» BRIEF 1:
In the passage about Blake Kelly, what motorcycle rolled into the driveway while the state troopers were there?

» PASSAGE:

Blake Kelly - The Cop Hunter - Breaking The Law

A Troubled Teen Turns His Life Around-With The Help Of A Re-Born Race Team

Ken Kelly was fed up. The police cars parked in the driveway were an unnecessary distraction. Worse yet, Kelly ran the family's construction business from his home just north of Pittsburgh, and it didn't look good to have carloads of angry state troopers as frequent guests. A few minutes after convincing the cops that, no, he did not know anyone who rode a sportbike, the reason for the flashing red and blue lights rolled into the drive- way on a ratty Honda CBR600. It was Ken's son, Blake, a rambunctious 18-year-old with a taste for wheelies and a genuine distaste for authority.

"My dad very seldom loses his cool, but he's a big guy and he grabbed me by the throat and lifted me up off the ground that day," Kelly remembers four years later. The message was simple: Stop pulling stunts that bring the cops to our house or get out. Period.

With a job in the family business on the line and a 260-pound man at the end of his rope around your throat, that would seem an easy bargain to strike. But Kelly had an alter ego and a reputation to protect as the Cop Hunter, one of the craziest, most out-of-control freestyle riders in existence. It was an identity the wiry teen had perfected while riding the roads of western Pennsylvania in 2002, a time when the streetbike stunting movement was still fresh and still yielding six-figure payouts for riders capable of bringing the chaos of the streets to a successfully marketed video. Kelly modeled himself on Sweden's Ghost Rider, a notorious thrill-seeker who has made a healthy living selling videotaped high-speed runs through Stockholm's congested boulevards. An admitted adrenaline addict since riding dirtbikes in his childhood, Kelly was a natural at stunting, eventually happening upon the idea of goading patrol cars into chases, knowing the 90-horsepower Honda could easily outrun a Crown Victoria.

» BRIEF 2:
Update the records from the line with "Image resolution: width=1456" to the line with "Open settings gear in top bar" by changing "gear" to "icon", and return only those lines.

» DATASET RECORDS:

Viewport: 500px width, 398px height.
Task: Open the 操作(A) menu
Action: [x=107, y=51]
==
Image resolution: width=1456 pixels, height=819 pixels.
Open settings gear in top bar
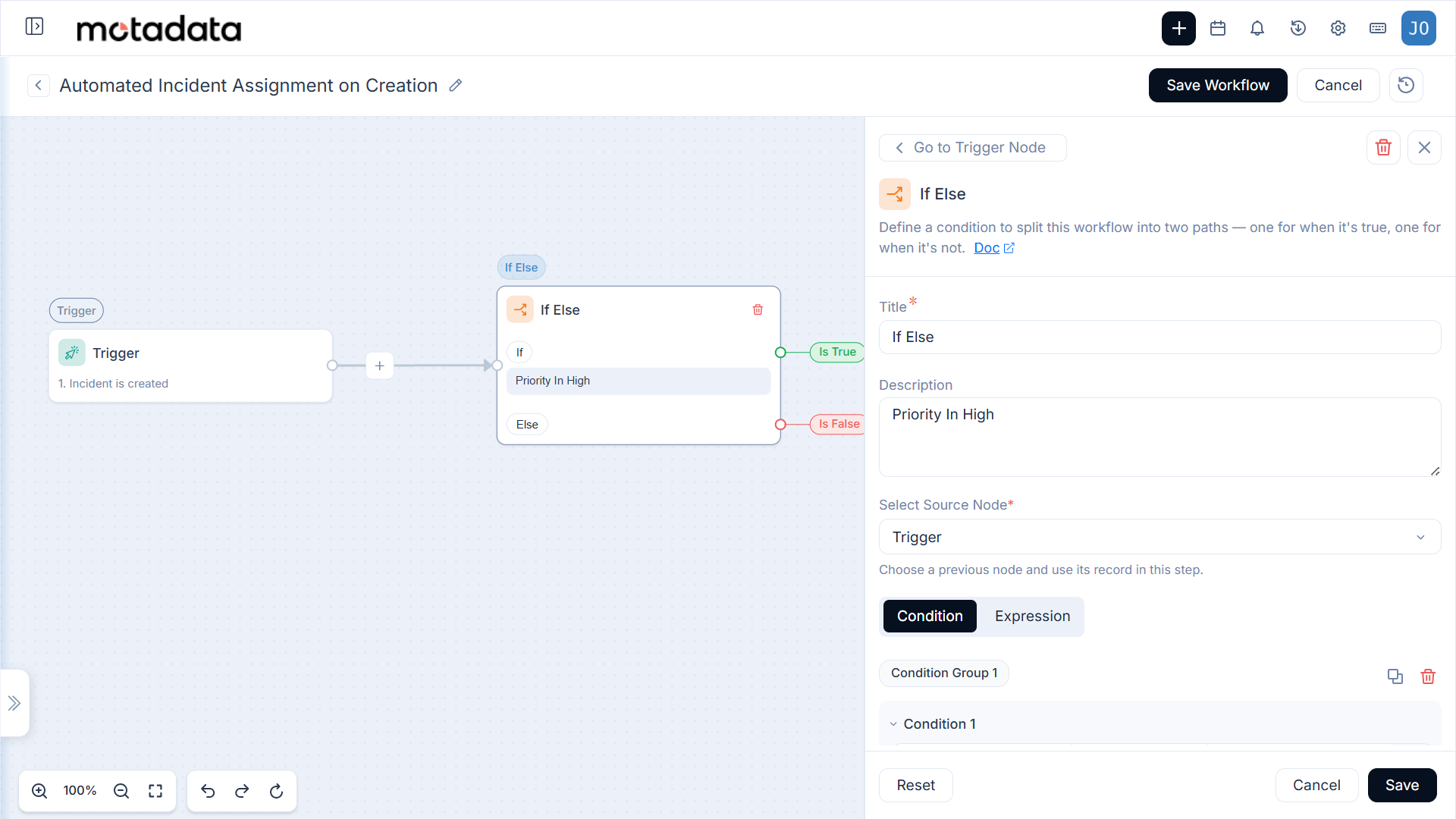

» EXERCISE SOLUTION 1:
A ratty Honda CBR600.

» EXERCISE SOLUTION 2:
Image resolution: width=1456 pixels, height=819 pixels.
Open settings icon in top bar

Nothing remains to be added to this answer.